Re: STILL Paging Google...

2005-11-16 Thread Niels Bakker


* [EMAIL PROTECTED] (Matthew Elvey) [Wed 16 Nov 2005, 01:56 CET]:
Still no word from google, or indication that there's anything wrong 
with the robots.txt.  Google's estimated hit count is going slightly up, 
instead of way down.


robots.txt is about explicitly spidering your site; Google will still 
follow links from outside towards your website and index pages linked 
that way.


This is common knowledge


-- Niels.

--
Calling religion a drug is an insult to drugs everywhere. 
Religion is more like the placebo of the masses.

-- MeFi user boaz


Re: STILL Paging Google...

2005-11-16 Thread Michael . Dillon

[EMAIL PROTECTED] (Matthew Elvey) [Wed 16 Nov 2005, 01:56 CET]:
Still no word from google, or indication that there's anything wrong 
with the robots.txt.  Google's estimated hit count is going slightly up, 
instead of way down.

Way back in the early '90's someone came up with an
elegant solution to this problem. When building a site
in a folder named /httproot, all dynamic pages, i.e.
scripts, were placed in a folder named /httproot/cgi-bin
Then somebody invented robots.txt to allow people to
tell spiders to leave the cgi-bin folder alone.

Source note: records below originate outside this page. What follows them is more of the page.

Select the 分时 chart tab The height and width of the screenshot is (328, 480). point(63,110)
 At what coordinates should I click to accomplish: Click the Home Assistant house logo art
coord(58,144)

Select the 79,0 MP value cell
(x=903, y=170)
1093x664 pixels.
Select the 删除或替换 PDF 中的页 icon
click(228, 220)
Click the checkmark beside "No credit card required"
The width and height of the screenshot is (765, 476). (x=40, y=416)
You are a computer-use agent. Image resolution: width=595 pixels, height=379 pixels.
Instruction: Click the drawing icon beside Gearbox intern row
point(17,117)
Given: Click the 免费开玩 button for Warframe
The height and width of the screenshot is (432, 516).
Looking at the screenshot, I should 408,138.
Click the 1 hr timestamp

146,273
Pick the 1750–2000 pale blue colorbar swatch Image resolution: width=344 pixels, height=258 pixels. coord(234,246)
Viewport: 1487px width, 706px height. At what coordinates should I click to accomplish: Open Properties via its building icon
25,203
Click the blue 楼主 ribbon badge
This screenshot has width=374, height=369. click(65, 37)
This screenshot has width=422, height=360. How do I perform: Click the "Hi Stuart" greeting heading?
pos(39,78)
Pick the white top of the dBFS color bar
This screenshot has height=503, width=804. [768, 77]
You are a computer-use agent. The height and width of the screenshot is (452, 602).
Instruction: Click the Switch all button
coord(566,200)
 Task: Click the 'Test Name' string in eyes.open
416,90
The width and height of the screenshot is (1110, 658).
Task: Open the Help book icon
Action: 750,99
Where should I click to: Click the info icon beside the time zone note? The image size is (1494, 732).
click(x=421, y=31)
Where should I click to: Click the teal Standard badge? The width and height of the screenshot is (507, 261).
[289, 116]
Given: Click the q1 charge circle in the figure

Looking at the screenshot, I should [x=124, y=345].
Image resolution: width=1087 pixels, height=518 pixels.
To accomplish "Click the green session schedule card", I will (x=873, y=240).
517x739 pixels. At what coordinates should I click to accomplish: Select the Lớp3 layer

Sites which follow the ancient paradigm do not run
into these kinds of problems. Some people would say that
asking the world to re-engineer the robots.txt protocol
instead of building sites compliant with the protocol,
is in violation of the robustness principle as expressed
by Jon Postel in RFC 793 section 2.10 and reiterated in 
section 4.5 of RFC 3117.

When something doesn't work, the correct operational
response is to fix it.

--Michael Dillon



Re: STILL Paging Google...

2005-11-16 Thread Matthew Elvey


Ok, the bug is still there.  Received replies from helpful folks who 
missed various parts of my posts.  I'll stop posting about this now; it 
is indeed a bit OT.  As I said in my initial post: I'm looking for a 
fix, not a workaround, and again: See

http://www.google.com/webmasters/remove.html
The above page says that
User-agent: Googlebot
Disallow: /*?
will block all standard-looking dynamic content, i.e. URLs with ? in
them.

On 11/16/05 11:44 AM, Michael Loftis sent forth electrons to convey:
I think that maybe googlebot parses robots.txt in order, so it's 
seeing your USer-Agent: * line before it's more specific line and 
matching that.


I'm not saying googlebot is right doing that, just saying maybe that's 
what it's doing.  Try reordering your file?
Could be, but their documentation, as I mentioned, specifically says 
otherwise.


Michael Dillon wrote:

[put dynamic content in cgi-bin and have robots.txt block it]
...
When something doesn't work, the correct operational
response is to fix it.

  

AGAIN, I'm just asking Google to comply with the documentation they provide!
In other words, Googlebot is broken; it doesn't do what its 
documentation it claims it will do.
The correct operational response is for Google to fix it.   Whether they 
change the code or the documentation is their choice.  I'd say allowing 
* to be special is a change worth making, despite the robustness 
principle.  (FYI, IETF does from time to time knowingly make changes 
that are not backwards-compatible.)
Oh, and a ? in an URL has been a near-certain sign of dynamic content 
for a decade

Oh, and I'm not a MediaWiki developer...

Niels Bakker wrote:
robots.txt is about explicitly spidering your site; Google will still 
follow links from outside towards your website and index pages linked 
that way.[...]
No, the robot.txt is being violated. There aren't ~40,000 links to the 
site.  Only around 130, according to

http://www.google.com/search?q=link%3Awiki.fastmail.fm

On 11/16/05 8:49 AM, Mike Damm sent forth electrons to convey:

Could you please give me the URL to your robots.txt?

  
It was implied, below. (Oh, and they removed it from my webmasterworld 
forum post; it was in there initially.)

On 11/15/05, Matthew Elvey [EMAIL PROTECTED] wrote:

(http://www.google.com/search?q=site%3Awiki.fastmail.fm)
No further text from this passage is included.